Private griefs mingle their poignancy with public wrongs. I do not dwell on the anxieties which families have undergone, exposed to sudden assault, and obliged to lie down to rest with the alarms of war ringing in their ears, not knowing that another day might be spared to them. Throughout this bitter winter, with the thermometer at thirty degrees below zero, the citizens of Lawrence have been constrained to sleep underarms, with sentinels treading their constant watch against surprise. But our souls are wrung by individual instances. In vain do we condemn the cruelties of another age—the refinements of torture to which men have been doomed, the rack and thumb-screw of the Inquisition, the last agonies of the regicide Ravaillac, “Luke’s iron crown, and Damien’s bed of steel,”—for kindred outrages have disgraced these borders. Murder has stalked, assassination has skulked in the tall grass of the prairie, and the vindictiveness of man has assumed unwonted forms. A preacher of the Gospel of the Saviour has been ridden on a rail, and then thrown into the Missouri, fastened to a log, and left to drift down its muddy, tortuous current. And lately we have had the tidings of that enormity without precedent—a deed without a name—where a candidate for the Legislature was most brutally gashed with knives and hatchets, and then, after weltering in blood on the snow-clad earth, was trundled along with gaping wounds, to fall dead in the face of his wife. It is common to drop a tear of sympathy over the trembling solicitudes of our early fathers, exposed to the stealthy assault of the savage foe; and an eminent American artist has pictured this scene in a marble group of rare beauty, on the front of the National Capitol, where the uplifted tomahawk is arrested by the strong arm and generous countenance of the pioneer, while his wife and children find shelter at his feet; but now the tear must be dropped over the trembling solicitudes of fellow-citizens, seeking to build a new State in Kansas, and exposed to the perpetual assault of murderous robbers from Missouri. Hirelings, picked from the drunken spew and vomit of an uneasy civilization—in the form of men—

“Ay, in the catalogue ye go for men;
As hounds and greyhounds, mongrels, spaniels, curs,
Shoughs, water-rugs, and demi-wolves, are called
All by the name of dogs:”

leashed together by secret signs and lodges, have renewed the incredible atrocities of the Assassins and of the Thugs; showing the blind submission of the Assassins to the Old Man of the Mountain, in robbing Christians on the road to Jerusalem, and showing the heartlessness of the Thugs, who, avowing that murder was their religion, waylaid travellers on the great road from Agra to Delhi; with the more deadly bowie-knife for the dagger of the Assassin, and the more deadly revolver for the noose of the Thug.

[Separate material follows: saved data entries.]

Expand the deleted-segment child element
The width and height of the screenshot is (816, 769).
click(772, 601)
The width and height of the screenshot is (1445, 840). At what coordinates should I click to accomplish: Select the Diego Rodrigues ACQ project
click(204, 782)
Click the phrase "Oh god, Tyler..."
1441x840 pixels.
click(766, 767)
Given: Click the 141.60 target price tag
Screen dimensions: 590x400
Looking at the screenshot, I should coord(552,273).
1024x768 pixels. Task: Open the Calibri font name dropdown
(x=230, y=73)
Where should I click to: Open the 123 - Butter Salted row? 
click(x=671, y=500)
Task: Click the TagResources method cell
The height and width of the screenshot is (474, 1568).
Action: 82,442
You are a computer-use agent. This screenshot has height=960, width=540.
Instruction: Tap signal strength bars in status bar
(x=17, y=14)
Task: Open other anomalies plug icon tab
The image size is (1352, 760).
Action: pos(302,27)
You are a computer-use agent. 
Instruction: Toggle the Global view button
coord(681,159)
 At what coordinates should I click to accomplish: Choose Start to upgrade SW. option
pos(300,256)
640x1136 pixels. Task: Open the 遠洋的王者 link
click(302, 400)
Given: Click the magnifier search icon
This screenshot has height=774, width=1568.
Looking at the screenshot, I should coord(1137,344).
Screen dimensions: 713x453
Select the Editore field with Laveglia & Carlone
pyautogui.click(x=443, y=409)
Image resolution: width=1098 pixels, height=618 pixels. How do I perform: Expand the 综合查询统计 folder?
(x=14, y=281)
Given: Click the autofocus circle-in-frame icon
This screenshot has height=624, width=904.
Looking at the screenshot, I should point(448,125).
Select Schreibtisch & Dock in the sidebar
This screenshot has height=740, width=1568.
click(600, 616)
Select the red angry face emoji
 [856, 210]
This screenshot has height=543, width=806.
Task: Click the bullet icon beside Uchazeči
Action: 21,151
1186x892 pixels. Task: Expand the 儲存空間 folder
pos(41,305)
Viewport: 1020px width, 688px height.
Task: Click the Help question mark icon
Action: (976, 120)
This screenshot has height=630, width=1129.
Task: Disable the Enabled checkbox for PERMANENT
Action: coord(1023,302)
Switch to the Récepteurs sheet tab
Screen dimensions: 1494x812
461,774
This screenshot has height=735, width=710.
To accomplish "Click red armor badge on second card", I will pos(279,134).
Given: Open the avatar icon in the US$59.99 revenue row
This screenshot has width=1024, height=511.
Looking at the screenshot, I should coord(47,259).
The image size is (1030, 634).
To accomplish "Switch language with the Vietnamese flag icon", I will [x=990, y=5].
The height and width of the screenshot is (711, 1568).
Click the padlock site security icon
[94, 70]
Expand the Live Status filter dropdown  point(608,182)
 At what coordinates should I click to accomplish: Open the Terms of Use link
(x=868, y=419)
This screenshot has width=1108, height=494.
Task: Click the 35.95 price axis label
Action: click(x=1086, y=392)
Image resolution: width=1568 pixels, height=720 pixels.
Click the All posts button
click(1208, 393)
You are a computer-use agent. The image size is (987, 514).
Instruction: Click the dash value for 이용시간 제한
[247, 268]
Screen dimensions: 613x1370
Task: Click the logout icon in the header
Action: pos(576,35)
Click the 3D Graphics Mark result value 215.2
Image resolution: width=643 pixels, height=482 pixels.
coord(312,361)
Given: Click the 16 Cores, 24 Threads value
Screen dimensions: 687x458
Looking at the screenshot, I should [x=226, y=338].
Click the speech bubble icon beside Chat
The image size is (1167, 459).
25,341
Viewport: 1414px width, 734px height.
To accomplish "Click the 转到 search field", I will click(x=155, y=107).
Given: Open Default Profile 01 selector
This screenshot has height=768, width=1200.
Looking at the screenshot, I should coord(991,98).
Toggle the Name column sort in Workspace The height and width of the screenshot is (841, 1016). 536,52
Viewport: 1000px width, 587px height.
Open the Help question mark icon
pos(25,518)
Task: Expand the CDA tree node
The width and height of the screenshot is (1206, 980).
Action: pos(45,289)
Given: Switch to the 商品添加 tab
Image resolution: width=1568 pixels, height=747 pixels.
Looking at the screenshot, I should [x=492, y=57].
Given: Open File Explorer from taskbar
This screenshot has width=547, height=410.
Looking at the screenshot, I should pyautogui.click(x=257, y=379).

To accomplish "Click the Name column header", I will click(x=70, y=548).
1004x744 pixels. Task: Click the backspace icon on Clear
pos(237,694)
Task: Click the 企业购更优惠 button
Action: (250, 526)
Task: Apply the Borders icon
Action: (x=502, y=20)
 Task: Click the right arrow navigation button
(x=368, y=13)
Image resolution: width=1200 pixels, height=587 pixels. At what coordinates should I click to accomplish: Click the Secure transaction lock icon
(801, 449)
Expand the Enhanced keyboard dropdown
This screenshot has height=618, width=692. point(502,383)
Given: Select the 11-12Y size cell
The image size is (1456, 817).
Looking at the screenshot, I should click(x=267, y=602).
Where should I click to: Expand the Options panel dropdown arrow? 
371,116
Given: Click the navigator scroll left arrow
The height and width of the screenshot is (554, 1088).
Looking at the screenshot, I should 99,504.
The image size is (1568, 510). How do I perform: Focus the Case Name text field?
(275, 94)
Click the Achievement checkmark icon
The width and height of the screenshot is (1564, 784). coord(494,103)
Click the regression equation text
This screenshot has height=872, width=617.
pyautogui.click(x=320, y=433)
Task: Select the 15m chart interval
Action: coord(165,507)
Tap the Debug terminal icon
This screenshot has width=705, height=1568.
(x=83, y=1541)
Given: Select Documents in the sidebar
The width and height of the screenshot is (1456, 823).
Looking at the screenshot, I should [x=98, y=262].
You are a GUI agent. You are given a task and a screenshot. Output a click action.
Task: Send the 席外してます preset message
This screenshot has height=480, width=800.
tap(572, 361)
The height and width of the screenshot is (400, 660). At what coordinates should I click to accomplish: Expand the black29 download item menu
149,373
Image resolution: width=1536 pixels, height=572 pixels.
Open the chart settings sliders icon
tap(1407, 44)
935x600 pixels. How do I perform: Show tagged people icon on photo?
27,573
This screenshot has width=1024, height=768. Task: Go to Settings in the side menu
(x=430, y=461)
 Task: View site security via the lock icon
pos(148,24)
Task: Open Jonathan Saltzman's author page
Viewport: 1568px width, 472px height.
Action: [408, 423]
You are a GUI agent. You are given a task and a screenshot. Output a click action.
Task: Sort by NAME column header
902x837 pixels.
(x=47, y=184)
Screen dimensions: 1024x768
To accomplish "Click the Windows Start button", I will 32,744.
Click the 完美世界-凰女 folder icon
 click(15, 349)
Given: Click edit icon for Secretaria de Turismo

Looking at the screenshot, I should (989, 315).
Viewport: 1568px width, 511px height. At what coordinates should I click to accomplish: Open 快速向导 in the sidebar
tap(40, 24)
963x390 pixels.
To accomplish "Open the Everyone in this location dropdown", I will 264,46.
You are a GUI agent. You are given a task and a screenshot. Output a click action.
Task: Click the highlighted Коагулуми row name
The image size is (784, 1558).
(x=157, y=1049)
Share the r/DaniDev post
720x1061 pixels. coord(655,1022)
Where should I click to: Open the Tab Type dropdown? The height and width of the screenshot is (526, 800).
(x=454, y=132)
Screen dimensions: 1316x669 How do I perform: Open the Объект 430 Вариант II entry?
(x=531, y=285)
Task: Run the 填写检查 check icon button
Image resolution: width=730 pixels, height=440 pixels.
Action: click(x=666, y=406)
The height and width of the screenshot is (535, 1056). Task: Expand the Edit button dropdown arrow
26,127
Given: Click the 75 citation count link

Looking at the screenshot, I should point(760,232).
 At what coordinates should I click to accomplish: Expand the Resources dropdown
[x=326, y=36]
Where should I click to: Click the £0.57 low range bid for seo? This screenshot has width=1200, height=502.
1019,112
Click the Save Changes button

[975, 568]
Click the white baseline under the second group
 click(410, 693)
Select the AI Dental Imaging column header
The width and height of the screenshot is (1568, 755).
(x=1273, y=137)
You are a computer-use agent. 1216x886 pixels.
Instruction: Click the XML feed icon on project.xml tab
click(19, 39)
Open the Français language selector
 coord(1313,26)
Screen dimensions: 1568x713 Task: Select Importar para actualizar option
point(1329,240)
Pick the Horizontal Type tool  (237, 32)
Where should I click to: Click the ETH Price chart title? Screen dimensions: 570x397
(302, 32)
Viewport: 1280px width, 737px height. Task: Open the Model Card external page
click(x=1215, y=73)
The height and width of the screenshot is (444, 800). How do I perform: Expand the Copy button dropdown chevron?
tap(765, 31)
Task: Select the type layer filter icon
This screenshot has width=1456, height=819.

In these invasions, attended by the entire subversion of all security in this Territory, with the plunder of the ballot-box, and the pollution of the electoral franchise, I show simply the process in unprecedented Crime. If that be the best government where an injury to a single citizen is resented as an injury to the whole State, then must our Government forfeit all claim to any such eminence, while it leaves its citizens thus exposed. In the outrage upon the ballot-box, even without the illicit fruits which I shall soon exhibit, there is a peculiar crime of the deepest dye, though subordinate to the final Crime, which should be promptly avenged. In countries where royalty is upheld, it is a special offence to rob the crown jewels, which are the emblems of that sovereignty before which the loyal subject bows, and it is treason to be found in adultery with the Queen, for in this way may a false heir be imposed upon the State; but in our Republic the ballot-box is the single priceless jewel of that sovereignty which we respect, and the electoral franchise, out of which are born the rulers of a free people, is the Queen whom we are to guard against pollution. In this plain presentment, whether as regards security, or as regards elections, there is enough, surely, without proceeding further, to justify the intervention of Congress, most promptly and completely, to throw over this oppressed people the impenetrable shield of the constitution and laws. But the half is not yet told.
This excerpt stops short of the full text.